Find the line that contains "1512x809 pixels. At" in the entries below. Restate it and every line after it, word for word, with no pictures.

*** Task input Section Begins ***

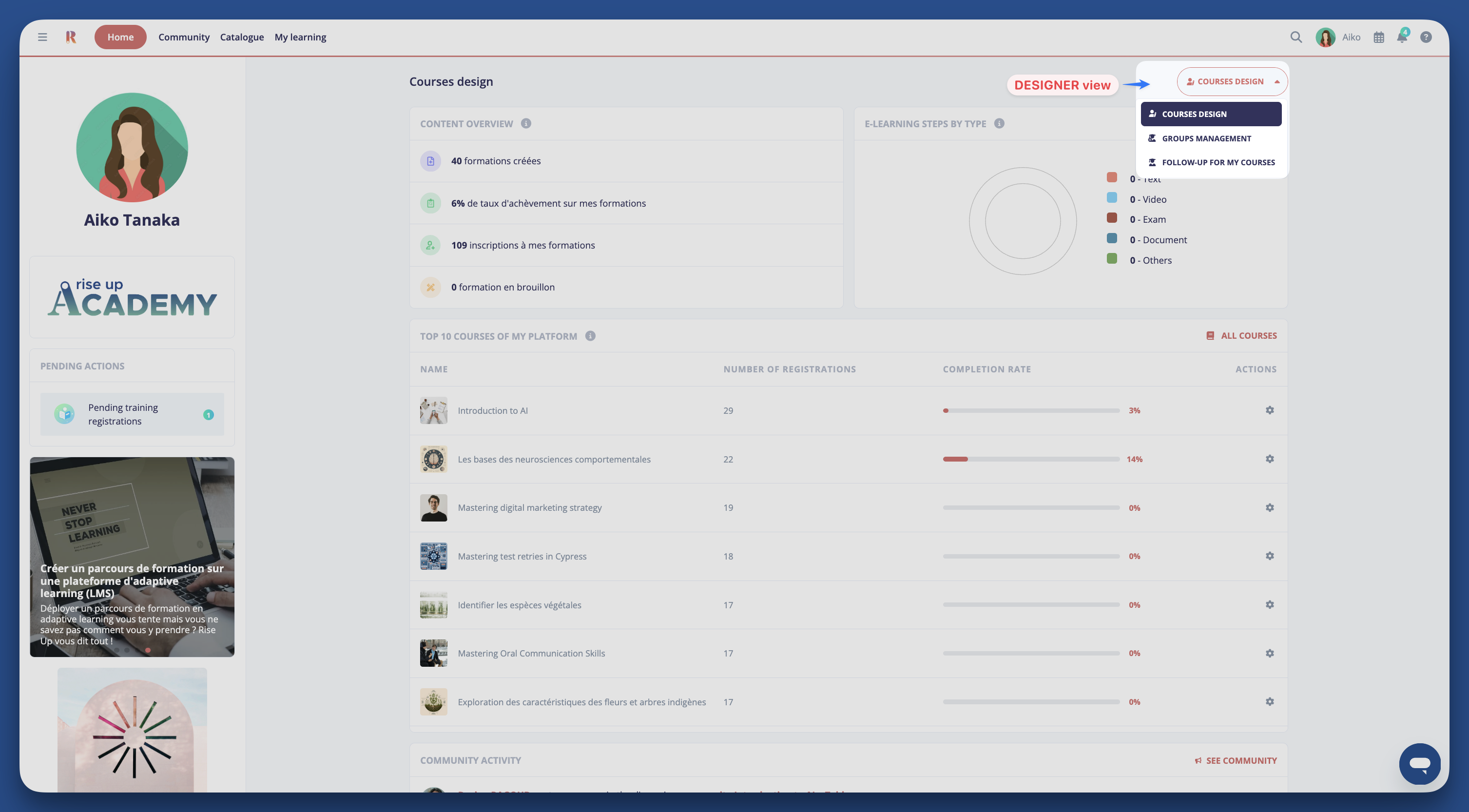The image size is (1469, 812).
Task: Switch to My learning tab
Action: click(300, 37)
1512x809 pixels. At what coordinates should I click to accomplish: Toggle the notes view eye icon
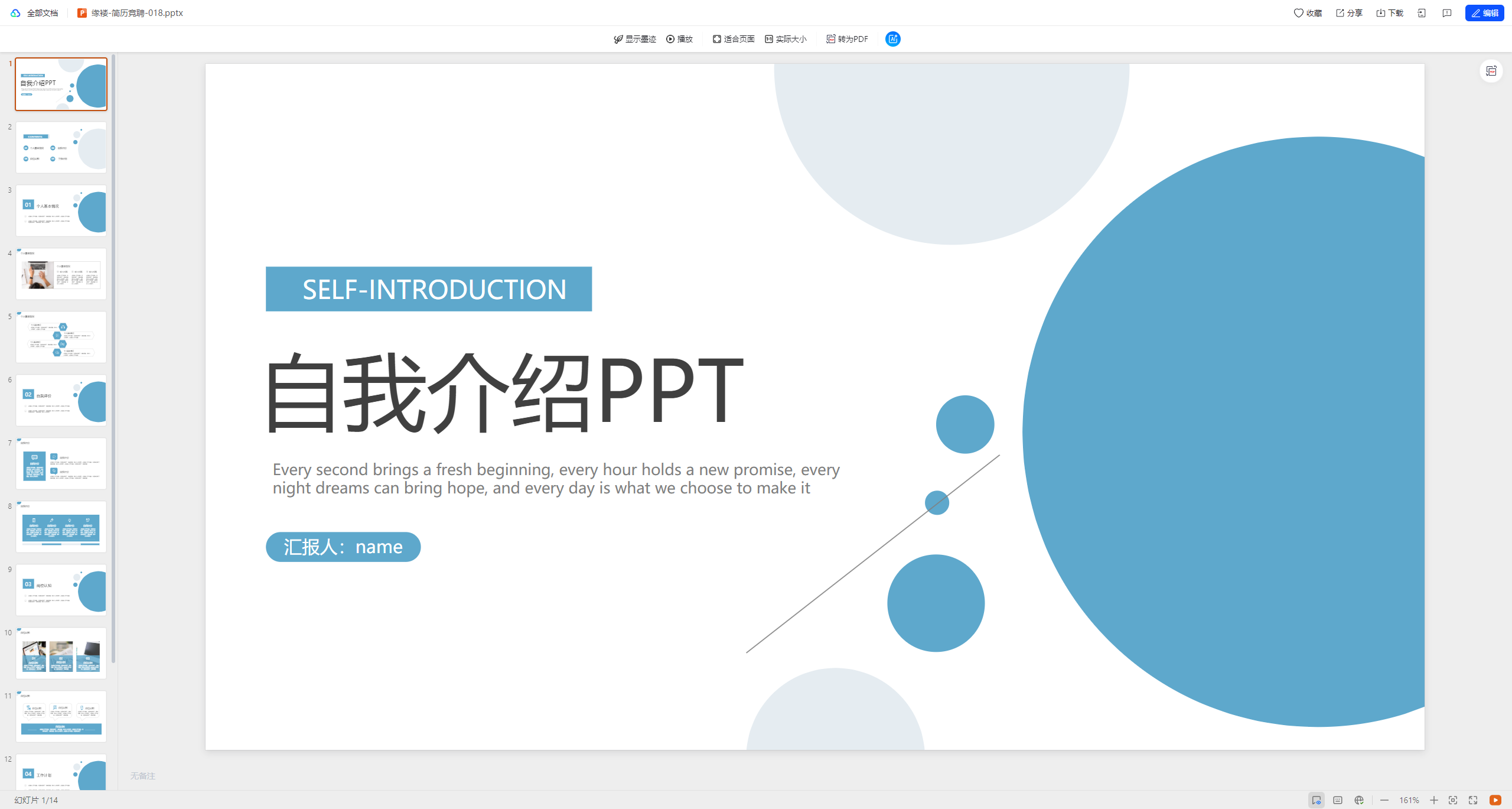point(1317,800)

*** Task input Section Ends ***

- **Result**:
1512x809 pixels. At what coordinates should I click to accomplish: Toggle the notes view eye icon
point(1317,800)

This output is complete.